• [EXERCISE INSTRUCTIONS]
Your task is to write out exactly the lines from the line containing "You are a computer-use" through the end of the records, inclusive at both ends.
--- DATA PROVIDED Enclosed Below ---
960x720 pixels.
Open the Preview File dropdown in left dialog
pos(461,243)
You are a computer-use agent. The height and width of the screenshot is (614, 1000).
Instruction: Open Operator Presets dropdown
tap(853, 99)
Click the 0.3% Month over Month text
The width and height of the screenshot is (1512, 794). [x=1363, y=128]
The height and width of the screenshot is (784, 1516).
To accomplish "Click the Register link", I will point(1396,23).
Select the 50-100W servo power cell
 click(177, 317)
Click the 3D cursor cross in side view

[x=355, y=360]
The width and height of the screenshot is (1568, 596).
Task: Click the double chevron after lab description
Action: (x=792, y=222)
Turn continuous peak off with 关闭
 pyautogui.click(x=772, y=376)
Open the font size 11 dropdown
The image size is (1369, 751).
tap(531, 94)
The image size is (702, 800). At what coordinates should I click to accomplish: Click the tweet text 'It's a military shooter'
--- End of Enclosed DATA PROVIDED ---
• [ANSWER]
You are a computer-use agent. The height and width of the screenshot is (614, 1000).
Instruction: Open Operator Presets dropdown
tap(853, 99)
Click the 0.3% Month over Month text
The width and height of the screenshot is (1512, 794). [x=1363, y=128]
The height and width of the screenshot is (784, 1516).
To accomplish "Click the Register link", I will point(1396,23).
Select the 50-100W servo power cell
 click(177, 317)
Click the 3D cursor cross in side view

[x=355, y=360]
The width and height of the screenshot is (1568, 596).
Task: Click the double chevron after lab description
Action: (x=792, y=222)
Turn continuous peak off with 关闭
 pyautogui.click(x=772, y=376)
Open the font size 11 dropdown
The image size is (1369, 751).
tap(531, 94)
The image size is (702, 800). At what coordinates should I click to accomplish: Click the tweet text 'It's a military shooter'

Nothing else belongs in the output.